* [TASK TO CARRY OUT] Please retype the entries below exactly as they are written.

* [SUPPLIED DATA]
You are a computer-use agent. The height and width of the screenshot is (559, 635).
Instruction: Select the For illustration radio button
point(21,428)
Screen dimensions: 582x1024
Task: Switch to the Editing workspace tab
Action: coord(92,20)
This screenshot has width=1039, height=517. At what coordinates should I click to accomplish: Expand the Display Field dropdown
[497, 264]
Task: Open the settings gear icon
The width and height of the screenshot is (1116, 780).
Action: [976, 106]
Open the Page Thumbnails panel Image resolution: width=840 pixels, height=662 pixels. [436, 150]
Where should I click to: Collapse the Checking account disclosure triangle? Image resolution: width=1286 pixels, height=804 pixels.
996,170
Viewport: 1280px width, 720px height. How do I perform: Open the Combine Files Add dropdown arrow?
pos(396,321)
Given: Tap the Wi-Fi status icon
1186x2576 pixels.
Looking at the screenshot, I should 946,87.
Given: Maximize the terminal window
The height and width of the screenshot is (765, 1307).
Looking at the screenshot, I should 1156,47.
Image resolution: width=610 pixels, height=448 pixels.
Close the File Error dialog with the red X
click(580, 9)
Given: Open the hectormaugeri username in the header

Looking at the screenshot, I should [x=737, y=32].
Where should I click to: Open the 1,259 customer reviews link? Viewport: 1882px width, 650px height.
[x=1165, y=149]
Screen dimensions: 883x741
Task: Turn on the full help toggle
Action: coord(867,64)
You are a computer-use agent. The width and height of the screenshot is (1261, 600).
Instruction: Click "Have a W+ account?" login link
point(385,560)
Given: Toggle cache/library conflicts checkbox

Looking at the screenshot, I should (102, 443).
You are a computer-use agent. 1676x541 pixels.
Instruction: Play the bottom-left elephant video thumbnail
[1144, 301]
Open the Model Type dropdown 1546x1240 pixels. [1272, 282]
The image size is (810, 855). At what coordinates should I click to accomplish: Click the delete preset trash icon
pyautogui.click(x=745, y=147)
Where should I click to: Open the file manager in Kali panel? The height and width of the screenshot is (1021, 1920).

* [OUTPUT]
You are a computer-use agent. The height and width of the screenshot is (559, 635).
Instruction: Select the For illustration radio button
point(21,428)
Screen dimensions: 582x1024
Task: Switch to the Editing workspace tab
Action: coord(92,20)
This screenshot has width=1039, height=517. At what coordinates should I click to accomplish: Expand the Display Field dropdown
[497, 264]
Task: Open the settings gear icon
The width and height of the screenshot is (1116, 780).
Action: [976, 106]
Open the Page Thumbnails panel Image resolution: width=840 pixels, height=662 pixels. [436, 150]
Where should I click to: Collapse the Checking account disclosure triangle? Image resolution: width=1286 pixels, height=804 pixels.
996,170
Viewport: 1280px width, 720px height. How do I perform: Open the Combine Files Add dropdown arrow?
pos(396,321)
Given: Tap the Wi-Fi status icon
1186x2576 pixels.
Looking at the screenshot, I should 946,87.
Given: Maximize the terminal window
The height and width of the screenshot is (765, 1307).
Looking at the screenshot, I should 1156,47.
Image resolution: width=610 pixels, height=448 pixels.
Close the File Error dialog with the red X
click(580, 9)
Given: Open the hectormaugeri username in the header

Looking at the screenshot, I should [x=737, y=32].
Where should I click to: Open the 1,259 customer reviews link? Viewport: 1882px width, 650px height.
[x=1165, y=149]
Screen dimensions: 883x741
Task: Turn on the full help toggle
Action: coord(867,64)
You are a computer-use agent. The width and height of the screenshot is (1261, 600).
Instruction: Click "Have a W+ account?" login link
point(385,560)
Given: Toggle cache/library conflicts checkbox

Looking at the screenshot, I should (102, 443).
You are a computer-use agent. 1676x541 pixels.
Instruction: Play the bottom-left elephant video thumbnail
[1144, 301]
Open the Model Type dropdown 1546x1240 pixels. [1272, 282]
The image size is (810, 855). At what coordinates should I click to accomplish: Click the delete preset trash icon
pyautogui.click(x=745, y=147)
Where should I click to: Open the file manager in Kali panel? The height and width of the screenshot is (1021, 1920).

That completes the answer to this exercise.